Intracellular Ca2+ Pool Content and Signaling and Expression of a Calcium Pump Are Linked to Virulence in Leishmania mexicana amazonesis Amastigotes

Abstract

Virulent and avirulent clones of Leishmania mexicana amazonensis promastigotes or amastigotes were loaded with the fluorescent reagent fura 2/AM to measure intracellular free calcium ([Ca2+]i). When the cells were treated with the calcium ionophore ionomycin in the nominal absence of extracellular Ca2+, there was an increase of [Ca2+]i that was further elevated by addition of either NH4Cl, nigericin, or the vacuolar H+-ATPase inhibitor bafilomycin A1. Similar results were obtained when the order of additions was reversed.
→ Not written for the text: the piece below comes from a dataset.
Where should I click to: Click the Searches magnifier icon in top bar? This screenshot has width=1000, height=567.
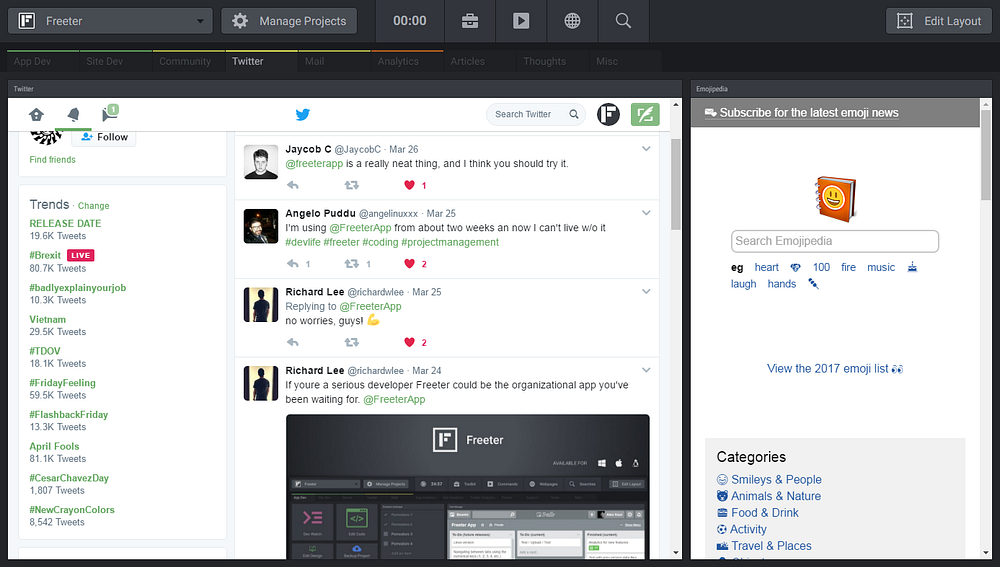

Taking into account the relative importance of the ionomycin-releasable and the ionomycin plus NH4Cl-releasable Ca2+ pools, it is apparent that a significant amount of the Ca2+ stored in L. mexicana amazonensis promastigotes and amastigotes is present in an acidic compartment rich in Ca2+ (acidocalcisome). Results indicated that more releasable Ca2+ is stored intracellularly in virulent amastigotes than in virulent promastigotes or avirulent cells of both stages. This higher amount of releasable Ca2+ was correlated with the presence of Ca2+ signals in the virulent amastigotes during invasion of macrophages. Ca2+ signals and invasion were reduced by preloading the parasites with intracellular Ca2+ chelators (1,2-bis(o-aminophenoxy)ethane-N,N,N',N'-tetraacetic acid/AM) and quin 2/AM) but not by a non-Ca2+-chelating analog (N-(2-methoxyphenyl)imidoacetic acid/AM). The gene encoding an organelle-type Ca2+-ATPase was cloned and sequenced and found overexpressed in virulent amastigotes as compared with all other forms. Together, these results demonstrate a significant link between expression of a Ca2+-ATPase, intracellular Ca2+ pool content and signaling, and virulence.